Since I don’t know which way is the correct way to go to to avoid the minions, i try all 4 sides that are walkable. So I sim 2 turns for each direction. If any one of those sides results in 0 damage for me and at least 25 damage per stunned explorer, it is a good yell. So that means 40 damage for 1 player, or 80 damage for 3 players (2x 40dmg + 1x unaffected). As long as the average is over 25, I yell. I do my yell code before I do anything else. So if I choose to yell, I don’t do any other sims that turn.
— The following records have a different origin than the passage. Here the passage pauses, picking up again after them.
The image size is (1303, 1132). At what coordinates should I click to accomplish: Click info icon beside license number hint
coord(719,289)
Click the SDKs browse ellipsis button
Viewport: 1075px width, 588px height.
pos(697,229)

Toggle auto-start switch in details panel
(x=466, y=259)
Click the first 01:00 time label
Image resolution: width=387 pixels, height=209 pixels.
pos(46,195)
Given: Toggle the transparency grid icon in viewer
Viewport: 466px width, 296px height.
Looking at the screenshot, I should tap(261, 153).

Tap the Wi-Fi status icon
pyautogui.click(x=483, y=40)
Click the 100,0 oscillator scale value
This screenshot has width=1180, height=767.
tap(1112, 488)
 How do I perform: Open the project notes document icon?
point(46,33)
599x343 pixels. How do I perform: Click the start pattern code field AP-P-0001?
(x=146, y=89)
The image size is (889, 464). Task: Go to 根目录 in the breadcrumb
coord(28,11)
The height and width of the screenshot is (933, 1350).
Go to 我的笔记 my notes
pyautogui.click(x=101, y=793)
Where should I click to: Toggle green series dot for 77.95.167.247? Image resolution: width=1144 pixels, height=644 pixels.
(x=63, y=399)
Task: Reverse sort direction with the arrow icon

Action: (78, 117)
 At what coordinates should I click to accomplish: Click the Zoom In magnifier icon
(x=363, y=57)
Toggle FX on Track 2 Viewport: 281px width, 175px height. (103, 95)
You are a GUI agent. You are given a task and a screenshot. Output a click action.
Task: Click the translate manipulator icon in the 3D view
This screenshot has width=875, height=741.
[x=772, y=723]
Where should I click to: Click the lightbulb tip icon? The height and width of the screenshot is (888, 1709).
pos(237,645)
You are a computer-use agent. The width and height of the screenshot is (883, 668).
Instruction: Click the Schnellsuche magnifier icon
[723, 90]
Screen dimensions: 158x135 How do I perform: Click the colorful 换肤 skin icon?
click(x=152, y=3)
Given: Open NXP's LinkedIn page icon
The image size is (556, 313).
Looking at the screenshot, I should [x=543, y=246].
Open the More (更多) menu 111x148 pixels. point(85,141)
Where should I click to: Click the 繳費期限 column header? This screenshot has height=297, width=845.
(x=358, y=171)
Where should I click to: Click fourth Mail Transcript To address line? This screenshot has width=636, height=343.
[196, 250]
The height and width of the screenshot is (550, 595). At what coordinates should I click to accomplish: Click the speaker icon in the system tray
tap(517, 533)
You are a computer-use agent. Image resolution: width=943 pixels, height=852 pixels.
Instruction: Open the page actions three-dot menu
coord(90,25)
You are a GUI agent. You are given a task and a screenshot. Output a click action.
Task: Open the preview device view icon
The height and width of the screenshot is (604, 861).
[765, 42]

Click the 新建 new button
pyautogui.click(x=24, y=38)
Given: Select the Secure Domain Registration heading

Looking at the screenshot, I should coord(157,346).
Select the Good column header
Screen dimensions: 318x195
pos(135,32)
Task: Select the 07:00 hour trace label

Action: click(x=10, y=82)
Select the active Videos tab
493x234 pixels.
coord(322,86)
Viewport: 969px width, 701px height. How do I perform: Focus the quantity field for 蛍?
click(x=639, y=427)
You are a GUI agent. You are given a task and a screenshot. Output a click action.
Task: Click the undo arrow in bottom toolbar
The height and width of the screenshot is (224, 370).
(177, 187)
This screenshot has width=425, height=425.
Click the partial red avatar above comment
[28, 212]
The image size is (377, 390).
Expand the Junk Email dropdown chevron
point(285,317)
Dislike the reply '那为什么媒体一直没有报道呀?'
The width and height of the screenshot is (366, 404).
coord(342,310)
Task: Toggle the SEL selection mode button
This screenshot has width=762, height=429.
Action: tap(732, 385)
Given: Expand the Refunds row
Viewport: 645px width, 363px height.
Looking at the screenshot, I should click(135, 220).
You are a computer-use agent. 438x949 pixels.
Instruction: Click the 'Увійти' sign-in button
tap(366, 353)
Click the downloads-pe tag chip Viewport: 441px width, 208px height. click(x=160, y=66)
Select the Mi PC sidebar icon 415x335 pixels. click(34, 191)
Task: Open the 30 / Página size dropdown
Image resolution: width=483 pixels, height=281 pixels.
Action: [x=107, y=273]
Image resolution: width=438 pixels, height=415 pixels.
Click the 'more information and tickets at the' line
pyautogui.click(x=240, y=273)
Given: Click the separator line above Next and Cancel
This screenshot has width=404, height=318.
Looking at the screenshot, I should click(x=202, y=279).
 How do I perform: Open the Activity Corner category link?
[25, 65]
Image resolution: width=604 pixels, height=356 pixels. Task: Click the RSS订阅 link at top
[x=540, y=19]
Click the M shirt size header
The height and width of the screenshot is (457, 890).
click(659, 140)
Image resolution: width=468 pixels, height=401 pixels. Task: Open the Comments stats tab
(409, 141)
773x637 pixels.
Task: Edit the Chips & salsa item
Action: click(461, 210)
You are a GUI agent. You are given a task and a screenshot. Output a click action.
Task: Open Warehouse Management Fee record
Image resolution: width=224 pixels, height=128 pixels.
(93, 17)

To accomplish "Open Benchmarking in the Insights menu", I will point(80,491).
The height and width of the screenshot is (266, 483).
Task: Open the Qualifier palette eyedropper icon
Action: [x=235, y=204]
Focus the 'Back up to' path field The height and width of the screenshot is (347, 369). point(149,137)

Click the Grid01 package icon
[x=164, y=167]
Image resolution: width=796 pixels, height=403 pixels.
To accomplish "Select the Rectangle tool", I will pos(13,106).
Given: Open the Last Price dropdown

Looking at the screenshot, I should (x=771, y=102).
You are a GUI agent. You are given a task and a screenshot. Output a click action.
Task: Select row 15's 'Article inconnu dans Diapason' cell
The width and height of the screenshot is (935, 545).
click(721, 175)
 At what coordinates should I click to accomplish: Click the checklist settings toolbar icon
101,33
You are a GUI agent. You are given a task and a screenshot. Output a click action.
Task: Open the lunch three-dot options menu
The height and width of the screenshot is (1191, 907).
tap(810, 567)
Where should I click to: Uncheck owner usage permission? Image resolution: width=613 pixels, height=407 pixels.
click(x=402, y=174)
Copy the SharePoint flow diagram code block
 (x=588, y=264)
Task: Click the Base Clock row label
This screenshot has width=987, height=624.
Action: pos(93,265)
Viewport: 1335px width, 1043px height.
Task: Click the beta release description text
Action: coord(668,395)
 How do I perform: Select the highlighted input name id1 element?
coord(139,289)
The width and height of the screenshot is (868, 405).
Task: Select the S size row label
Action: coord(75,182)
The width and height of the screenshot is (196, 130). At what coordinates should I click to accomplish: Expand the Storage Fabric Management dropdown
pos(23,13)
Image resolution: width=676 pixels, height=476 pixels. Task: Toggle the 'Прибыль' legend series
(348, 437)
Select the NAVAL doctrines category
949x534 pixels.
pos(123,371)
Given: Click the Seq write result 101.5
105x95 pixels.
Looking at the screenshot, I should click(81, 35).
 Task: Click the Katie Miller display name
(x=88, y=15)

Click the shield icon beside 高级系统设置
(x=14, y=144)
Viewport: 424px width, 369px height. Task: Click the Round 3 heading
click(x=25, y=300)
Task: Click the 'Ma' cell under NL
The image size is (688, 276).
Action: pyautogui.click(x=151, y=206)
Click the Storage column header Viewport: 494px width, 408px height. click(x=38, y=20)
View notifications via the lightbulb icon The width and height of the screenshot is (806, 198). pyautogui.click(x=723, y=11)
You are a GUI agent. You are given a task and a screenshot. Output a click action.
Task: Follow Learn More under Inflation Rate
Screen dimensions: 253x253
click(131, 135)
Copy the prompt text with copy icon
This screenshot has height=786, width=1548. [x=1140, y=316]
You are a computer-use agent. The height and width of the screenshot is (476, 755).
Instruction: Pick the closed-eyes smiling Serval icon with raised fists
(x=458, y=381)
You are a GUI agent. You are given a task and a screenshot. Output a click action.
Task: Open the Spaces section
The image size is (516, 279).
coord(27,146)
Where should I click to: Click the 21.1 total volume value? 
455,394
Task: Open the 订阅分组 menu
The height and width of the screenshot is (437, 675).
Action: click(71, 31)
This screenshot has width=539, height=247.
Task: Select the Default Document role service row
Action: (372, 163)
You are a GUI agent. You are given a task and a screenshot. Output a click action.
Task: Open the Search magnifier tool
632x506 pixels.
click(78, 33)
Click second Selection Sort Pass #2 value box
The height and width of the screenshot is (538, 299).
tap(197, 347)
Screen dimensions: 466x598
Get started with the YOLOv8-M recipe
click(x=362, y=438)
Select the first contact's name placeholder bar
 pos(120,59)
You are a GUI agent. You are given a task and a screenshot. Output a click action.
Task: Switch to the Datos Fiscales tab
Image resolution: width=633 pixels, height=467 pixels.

Map recognition and hard-coding
I tried my best to get some hard-coding in, but in the end I only really used it for those maps where you start far away from eachother. My bot had no overarching map strategy and only looked at the short-term situation (3-6 depth). Therefore it had trouble getting past a single wanderer to the other explorers. This was worst in Typhoon, so I just hardcoded a run to the other side, straight through a wanderer. This boosted my winrate for that map.
Thanks
to the creators for making this game. It was fun, challenging and (too) exciting.